- **The data**
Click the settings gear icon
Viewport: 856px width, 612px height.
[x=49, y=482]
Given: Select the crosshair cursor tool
...
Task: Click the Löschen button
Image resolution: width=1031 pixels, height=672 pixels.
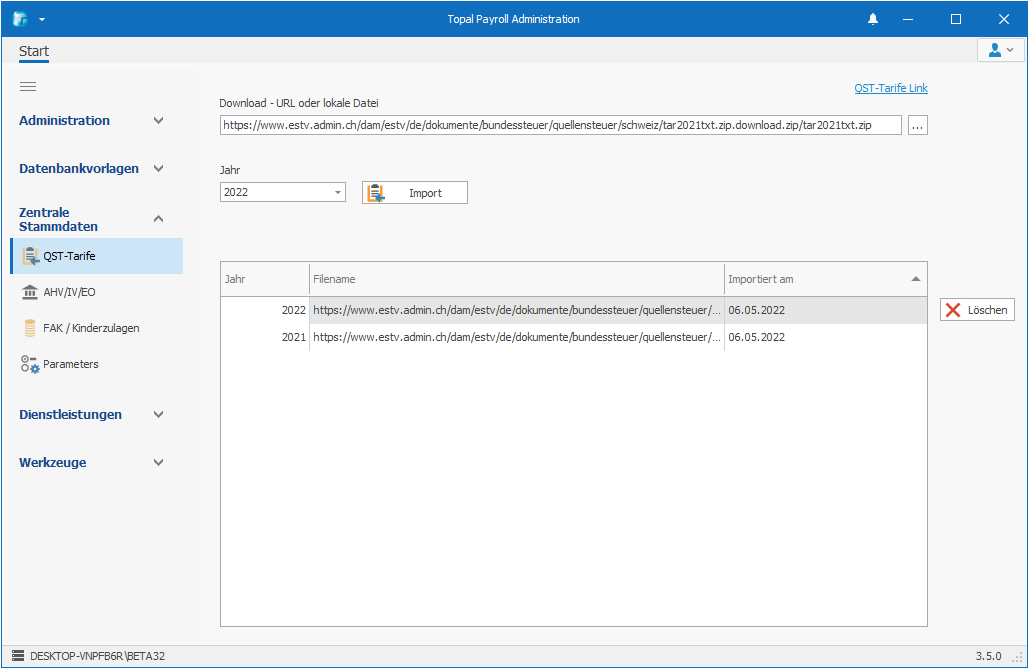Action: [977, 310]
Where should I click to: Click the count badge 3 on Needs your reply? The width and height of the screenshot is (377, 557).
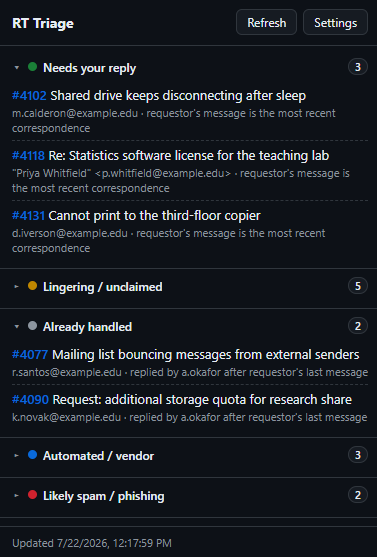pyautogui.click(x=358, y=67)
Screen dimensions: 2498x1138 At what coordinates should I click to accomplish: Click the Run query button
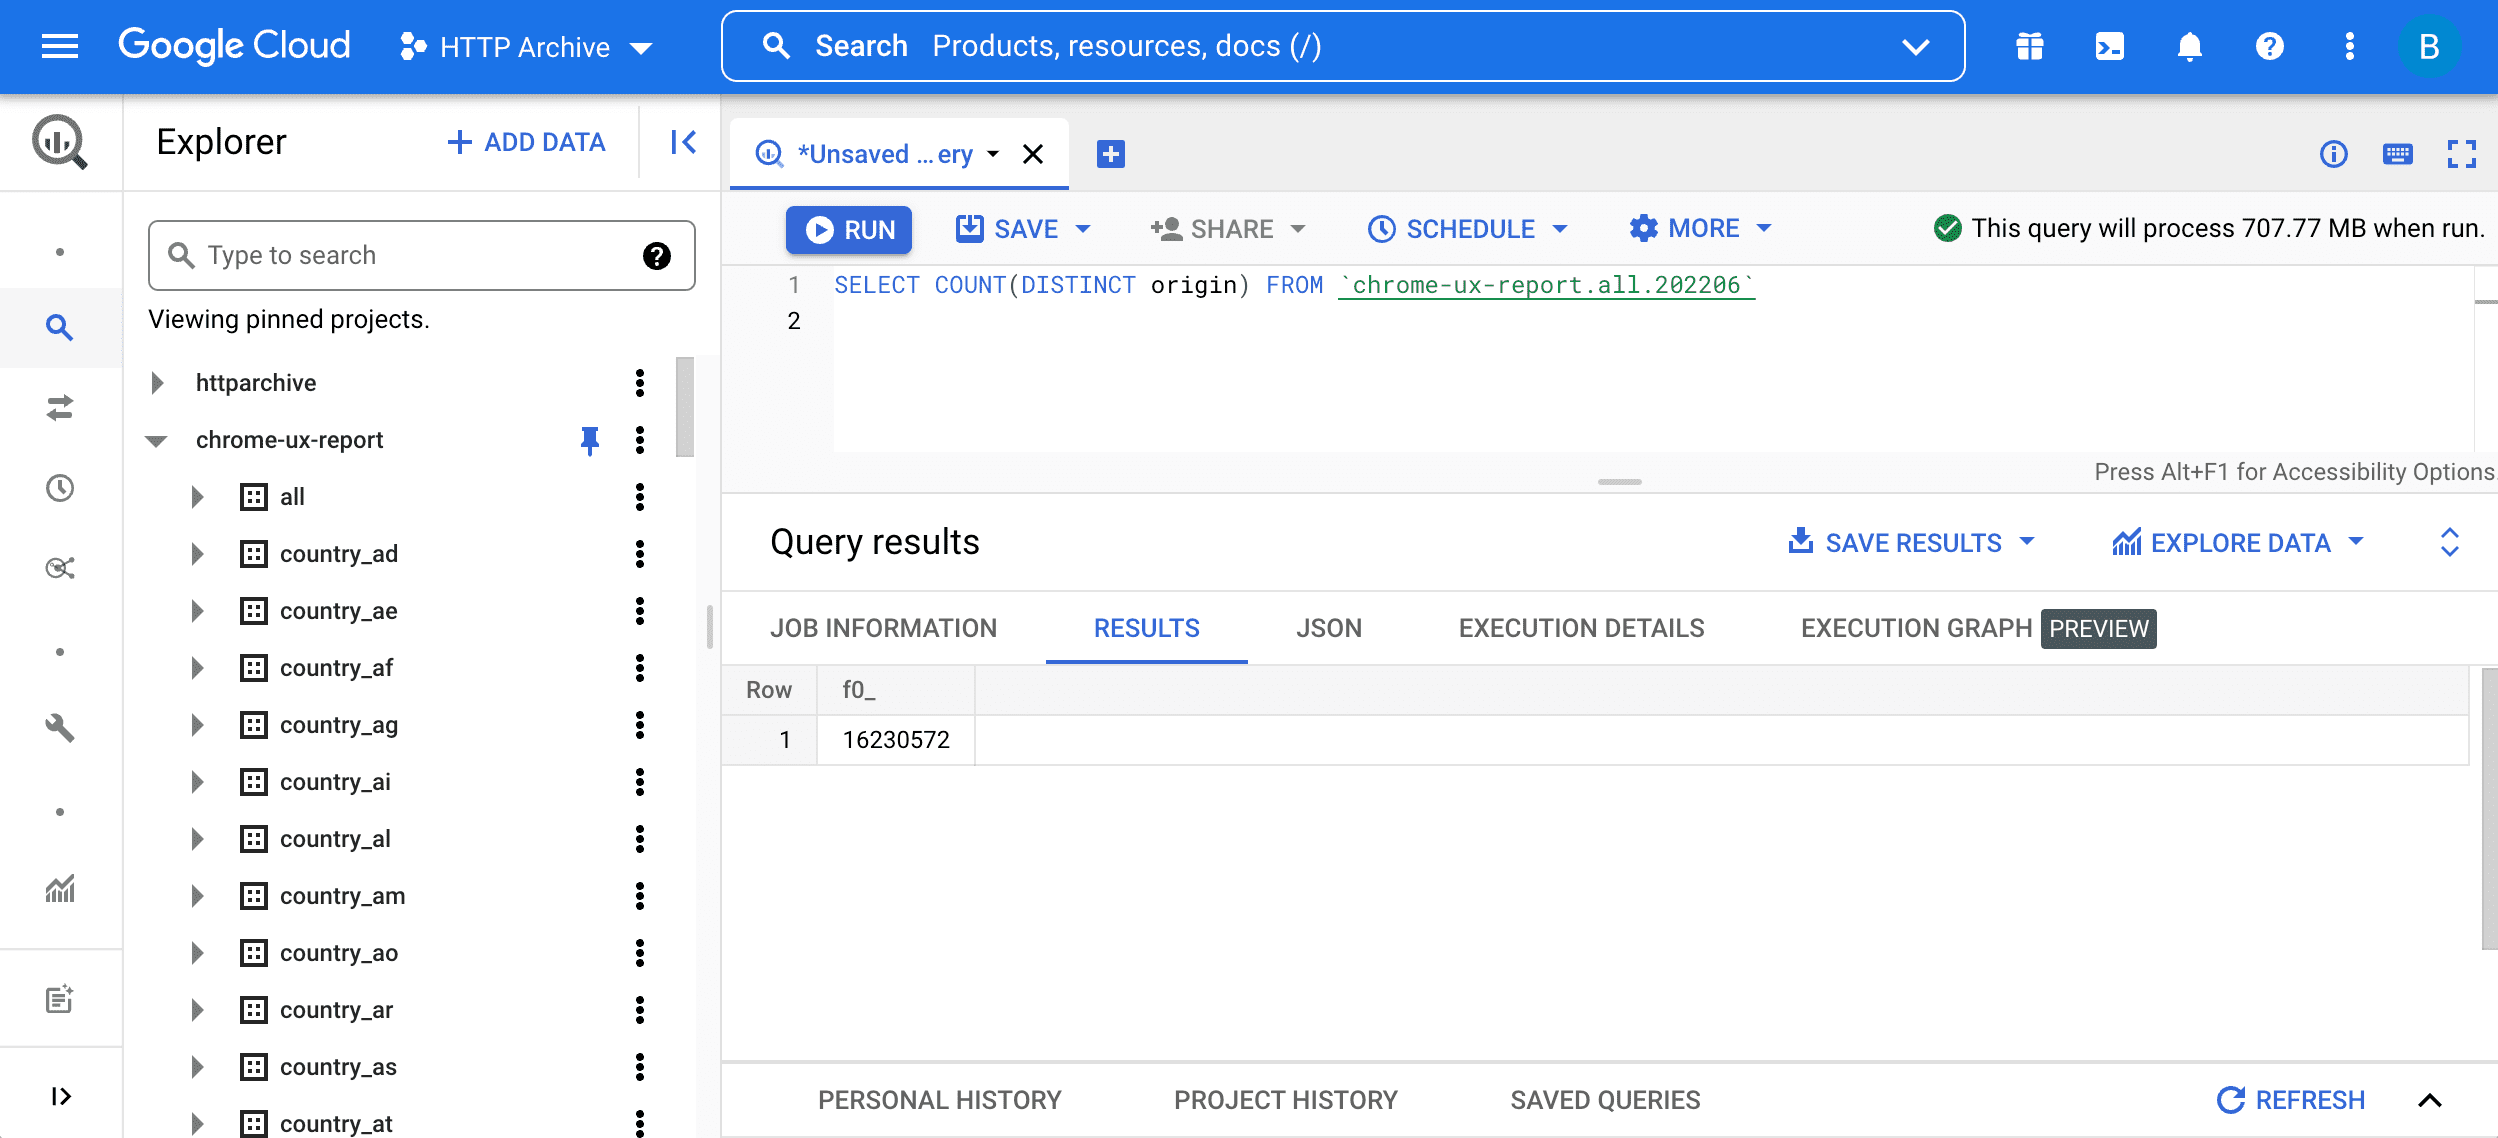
--
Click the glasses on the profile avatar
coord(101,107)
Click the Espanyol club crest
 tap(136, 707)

- **Work required**
Of the lines above, extract only those from the line with "Click the settings gear icon" to the line with "Given: Select the crosshair cursor tool", both included, exactly as written.

- **Solution for this problem**
Click the settings gear icon
Viewport: 856px width, 612px height.
[x=49, y=482]
Given: Select the crosshair cursor tool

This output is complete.